Ms. Reid understood that Mr. Bailey was carrying out the purpose of their pre-

planned meeting to purchase the shoes (but for the fact that he paid her in counterfeit

bills).    Ms. Reid notably did not testify that she protested when Mr. Bailey

“snatched” the shoes from her. And there is no other evidence that, when Mr. Bailey

took the shoes, she objected in any way, much less demanded their return. Instead,

her focus was on the money. After examining it and determining that it was

counterfeit (while Mr. Bailey walked away with the shoes in hand), she called out to

him that the money was “fake.”
                                         47

      Ms. Reid’s testimony at trial about her reaction to the nature of the exchange

“at the time” does not alter the evidentiary calculus. When the government asked

her for her reaction to the “snatching,” she connected it to Mr. Bailey’s payment:

“Well, he threw the money. . . . [I]t was weird. I was kind of stuck like what just

went on[.]” She then confirmed that in the many sales she had conducted, she had

never had “an experience where somebody has snatched sneakers and then thrown

money at [her].” Even if we read this testimony in the light most favorable to the

government, this testimony about the “weirdness” of the exchange does not amount

to evidence that the snatching was against her will.

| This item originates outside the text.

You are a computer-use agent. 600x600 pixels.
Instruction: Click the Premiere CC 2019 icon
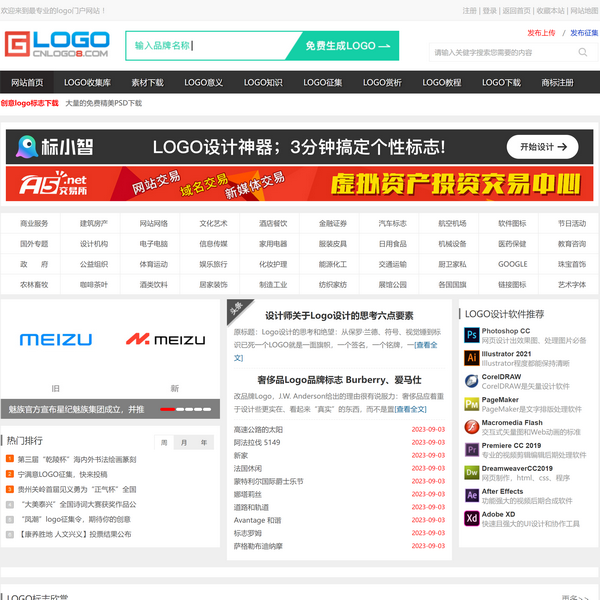click(x=471, y=450)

      Judge Glickman acknowledges that “timing and sequence” matters and

concedes that if Mr. Bailey “had taken the shoes after Ms. Reid consented, even if

he obtained her consent by trickery or deception,” the evidence of robbery would be

insufficient. Ante at 34 (emphasis omitted). But he asserts that this is not what the

evidence shows. Rather, “Mr. Bailey took the shoes first, when it was still against

Ms. Reid’s will for him to do so.” Ante at 35. I disagree that the evidence supports

this assessment beyond a reasonable doubt in light of all of the other evidence in the

record, presented by the government, indicating that Ms. Reid (1) engaged in a

consensual transfer of the shoes and (2) rescinded her consent only after she realized

the money that Mr. Bailey gave her was counterfeit. It does not matter in my view
                                           48

that her realization came swiftly after the exchange, instead of (as Mr. Bailey

inferably hoped from his effort to depart quickly 3) after Mr. Bailey had left the scene.

The taking via purchase with counterfeit money was against Ms. Reid’s will. The

taking via snatching was not.

      In short, based on the record presented at trial, a reasonable juror could not

have found beyond a reasonable doubt that either party to the transaction was a

participant in a robbery via snatching, either as perpetrator or victim. Accordingly,

I would conclude that the government failed to prove Mr. Bailey’s guilt of robbery

beyond a reasonable doubt, reverse his conviction, and remand with instructions to

enter a judgment of guilt on the lesser included offense of second-degree theft.

      3
        Ms. Reid’s actions and her testimony about her response to the taking are
the best evidence of whether the taking via snatching was against her will. Judge
Glickman looks to Mr. Bailey’s swift departure as evidence that he “knew he had
taken the shoes without Ms. Reid’s consent.” Ante at 33 (emphasis omitted). But,
again, we cannot simply ignore the fact that Mr. Bailey was departing quickly after
giving Ms. Reid counterfeit money, which was not part of the agreed upon
transaction. Even drawing the inference Judge Glickman advocates, a reasonable
juror could not determine solely on this basis, beyond a reasonable doubt, that Mr.
Bailey took the shoes via snatching without Ms. Reid’s consent.